Od raptem kilku dni w pasie nieopodal granicy z Białorusią rozpoczął się stan wyjątkowy, którym otoczono aż sto osiemdziesiąt trzy lokalizacji, a więc określoną część terytoriów województw lubelskiego oraz podlaskiego. Został wprowadzony na trzydzieści dni na mocy nakazu prezydenta wniesionego na deklaracje rządu. Rząd premiera Mateusza Morawieckiego wyjaśnił zapoczątkowanie stanu wyjątkowego wydarzeniami na granicy z Białorusią i poczynaniami dyktaturami Łukaszenki Aleksandra, prowadzącego "wojnę hybrydową", w której wykorzystywani są migranci. Wedle opiniiZgodnie ze zdaniem rządu polskiego przewożeni są na granice migranci przez służby białoruskiego reżimu. Znajduje się wśród nich grupa, która już od kilku tygodni obozuje w Usnarzu Górnym na Podlasiu.

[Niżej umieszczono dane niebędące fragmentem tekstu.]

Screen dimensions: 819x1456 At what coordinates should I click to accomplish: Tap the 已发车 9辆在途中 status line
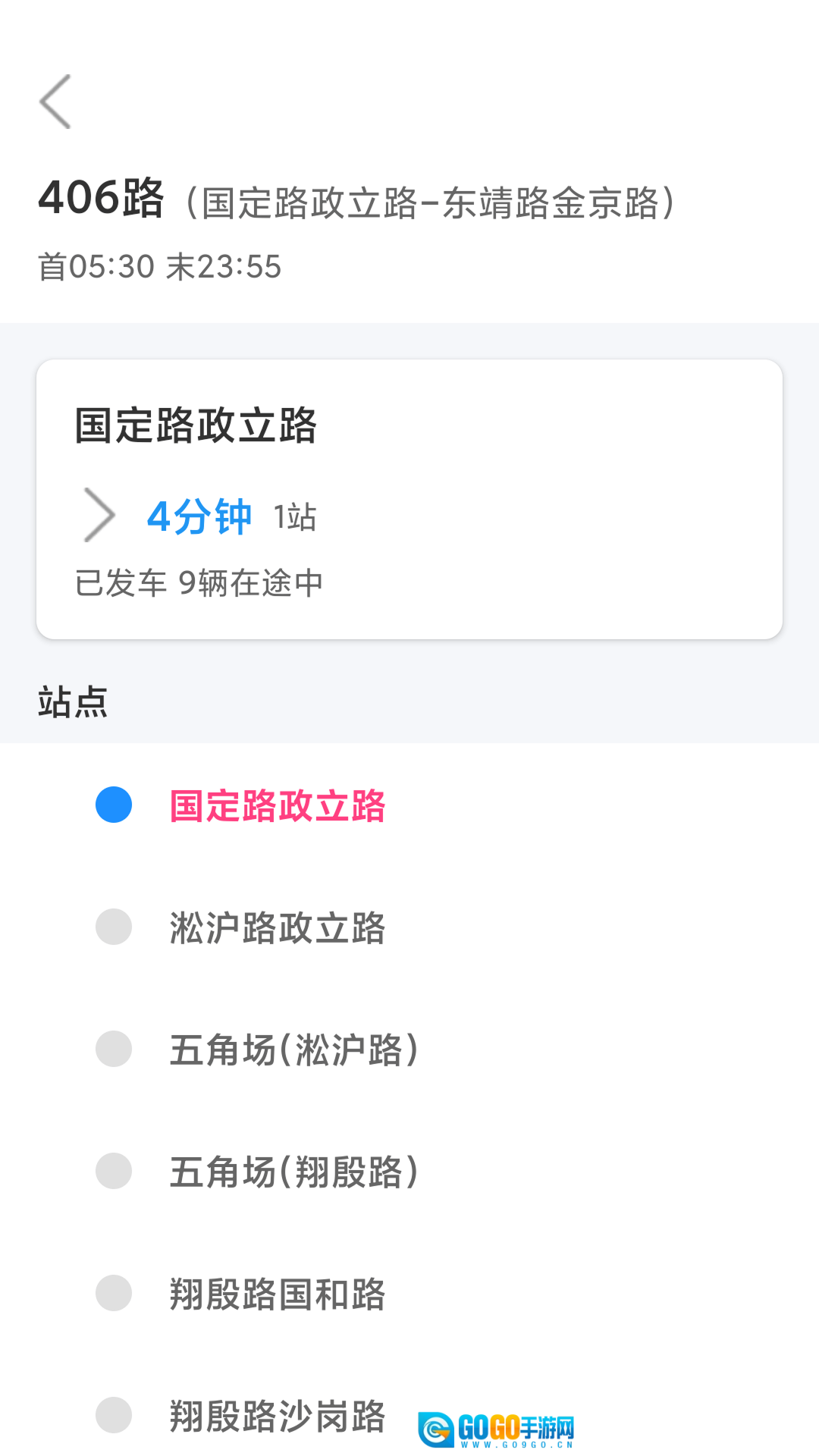tap(199, 582)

Prócz tego rząd sygnalizował również zbliżające się wojskowe manewry Zapad-2021, w ramach których w niewielkiej odległości od granicy z Polską ćwiczyć będzie około 200tys. żołnierzy białoruskich a także rosyjskich. W myśl konstytucji, stan wyjątkowy można nanieść, gdy w przypadku niepokojących niebezpieczeństw konstytucyjne środki nie są wystarczające. Jednak ustalenie prezydenta o nałożenie stanu wyjątkowego ma możliwość anulowania Sejm, z tego powodu już dziś zajmuje się sprawą.

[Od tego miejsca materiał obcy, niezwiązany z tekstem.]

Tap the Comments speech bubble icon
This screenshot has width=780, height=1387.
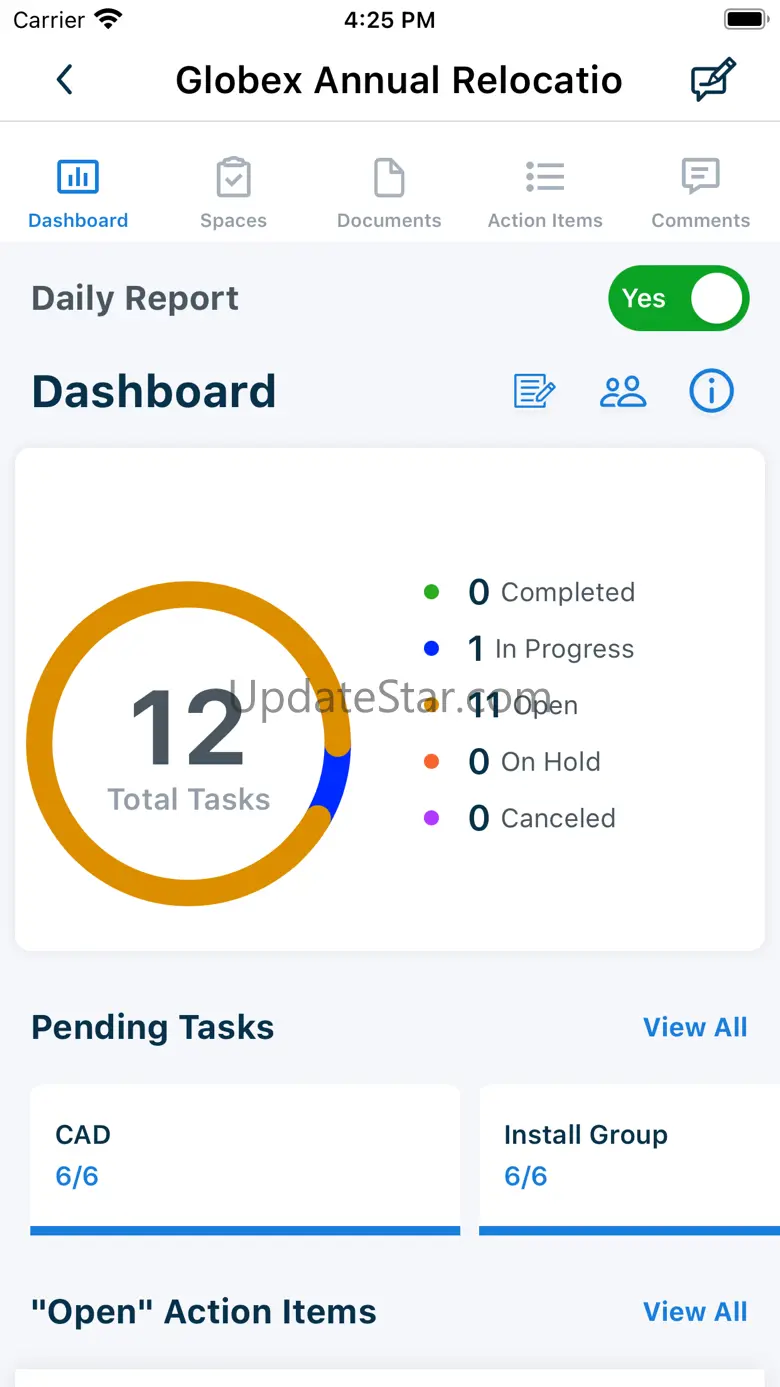click(700, 178)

Do działaczy sceny politycznej opozycji zwrócił się także szef Ministerstwa Spraw Wewnętrznych i Administracji, koordynator służb specjalnych Mariusz Kamiński, który informował o elementach zagrożenia suwerenności naszego kraju i integralności granic naszego kraju. Podkreślił też, że kierowane aktualnie przez dyktaturę prezydenta Łukaszenki, uskutecznia wielką międzynarodową operację turystyki migracyjnej. Ponadto podkreślił, że reżim białoruski uruchomił niedawno połączenia z Libanem. Z kolei Siemoniak Tomasz, poseł Koalicji Obywatelskiej podał do ogólnej wiadomości, że w imieniu klubu Koalicji Obywatelskiej składa wniosek o uchylenie decyzji prezydenta o wprowadzeniu stanu wyjątkowego. Podkreślił, że w argumentacji rozporządzenia nie ma mowy o tym, że obecne zagrożenie nie może być wycofane przy wykorzystaniu istniejących już środków. Ostatecznie Sejm nie uchylił w głosowaniu rozporządzenia prezydenta o naniesieniu wyjątkowego stanu obok granicy z Białorusią.